Friday, Mar. 25, 1966

Hell on Campus

TOO FAR TO WALK by John Hersey. 246 pages. Knopf. $4.95.

Never break the spine of a book, John Fist's father once admonished; it's as wrong as killing a helpless animal. So when Sophomore Fist flopped down in his dormitory room at Sheldon College to do a little studying one night, the first thing he did was snap back the cover boards on Kohler's The Mentality of Apes as far as they would go. What the hell-that was the way he felt. All churned up in his guts, but kinda fuzzy and helpless, too. Like a popgun without a cork. As a freshman, he had been an eager overachiever. Now he was cutting his favorite class because it was just too far to walk. The only thing he really hungered for was a sense of cool. Like his buddy, Chum Breed, a shadowy man who wore elbow patches on brand-new jackets, and pooh-poohed nearly everything. You name it, and old Chum Breed had done it-from sniffing airplane glue at 14 to surfing at La Jolla. Breed even smelled different somehow. Like a faint whiff of short circuits, Lionel trains, old electric fans. In short, like some infernal ozone.

Glorious Wickedness. There is also a faint whiff of post-adolescent Holden Caulfield about John Fist in this ambitious and often amusing novel. Old Pro John Hersey has a deeper purpose than picturing the humiliation of being young, however. Combining the sound reporting skill he employed in A Bell for Adano, and The Wall with the wild imagination he showed in The Marmot Drive and White Lotus, he has tried to explore the collegiate mind, to understand why today's undergraduates are so hard to communicate with, so susceptible to aimlessness, boredom and rebellion.

The exploration vehicle is the Faust theme, which is a pretty striking and typically offbeat Mersey gimmick.
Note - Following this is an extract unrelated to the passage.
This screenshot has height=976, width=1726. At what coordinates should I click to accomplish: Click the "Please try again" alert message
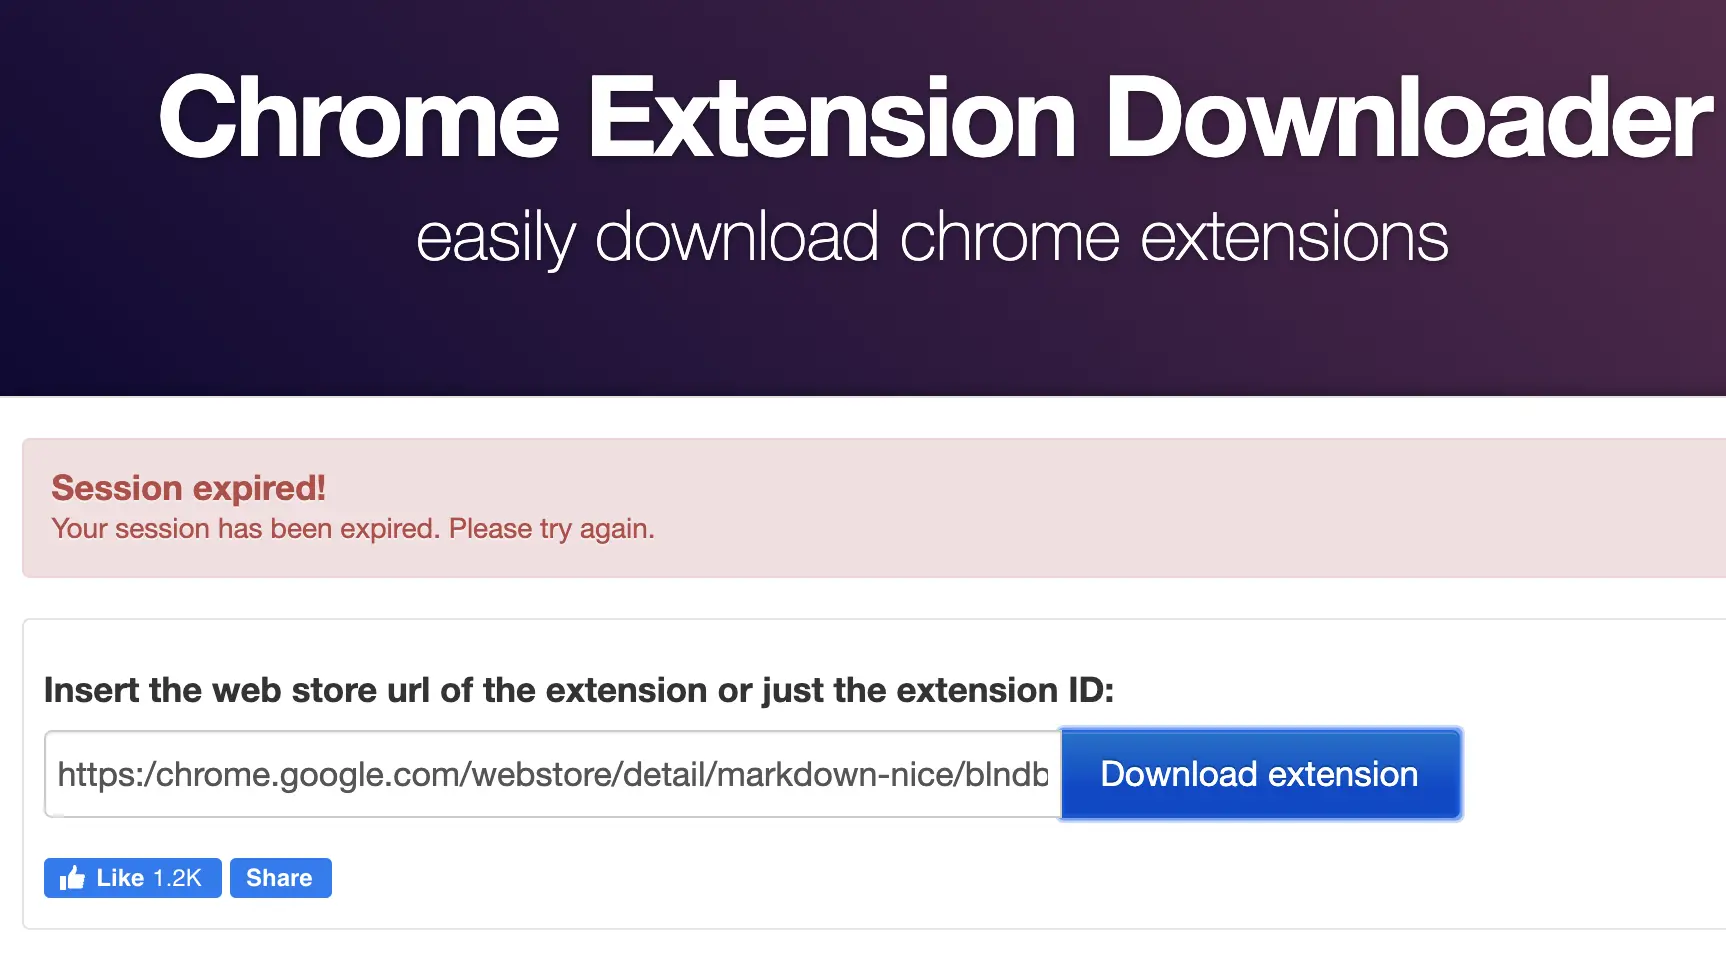click(x=551, y=529)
Fist (Faust) makes a deal with Chum (Me-phisto), who offers Fist the chance to experience "breakthroughs." All he wants in return is a 26-week option, subject to renewal, on Fist's inmost primeval soul. Oddly enough, when he first steps into the world as the Devil's man, Fist doesn't change much. He starts cutting classes carefreely, naturally. But it is some time before he even gets around to going to a motel with a pretty young high school girl, whose name, of course, is Margaret. Still, what with glorying in their wickedness and trying to impress each other, they finally curl up a good arm's length apart and fall asleep.

Fist makes out much better with Mona, a townie whore with a heart of platinum, and an impressive smattering of all the scholastic disciplines gleaned from faculty clientele. In fact, he likes Mona so much that in one of the most sadly comic episodes in the book, he takes her home and introduces her to his parents. Mom is horrified; Dad is too, but-wow, that sweater!

Nettling Truth. Eventually it begins to dawn on young Fist that, despite his unholy deal, he is as dissatisfied and disorganized as ever. Chum Breed tries to remedy that by feeding him a capsule of LSD. Fist kicks his inhibitions to tatters and even makes a nightmarish descent into Hell. That does it. When he recovers, Fist breaks his contract with the Devil and gladly opts for "the real world, crummy as it is."

Because the truth nettles far more men than it ever sets free, Too Far to Walk is not likely to be received with much enthusiasm on college campuses. Certainly Mersey's pitiless commentary on cant on the campus will miff many people, and both students and faculties will yelp over his satiric swipes at militant protestniks, world changers and plain and assorted knuckleheads. Obviously Hersey has tuned his fine ear to the contemporary campus (he finished the book shortly before his appointment as master of Yale's Pierson College). His very funny student demonstration against majors in the curriculum (ABOLISH THE MAJOR: INTELLECTUAL IRON MAIDEN!) is straight out of today's headlines (TIME, Feb. 25), and his Professor Gutwillig is a marvelously pointed caricature of a preposterously ineffectual intellectual.

As a whole, however, Too Far w Walk earns only a B -as good fiction; the Faustian bit may be clever, but it is too shallow to take seriously. It is Mersey's deft portrayal of the collegiate scene that makes Too Far worth walking for. Parents who have survived the ordeal of pushing a son or two through college will certainly learn a thing or two. Especially if, like Sophomore Fist's father, they have ever had that choked-up feeling in communicating, and have ended up saying hopelessly: "Why don't you get your hair cut?"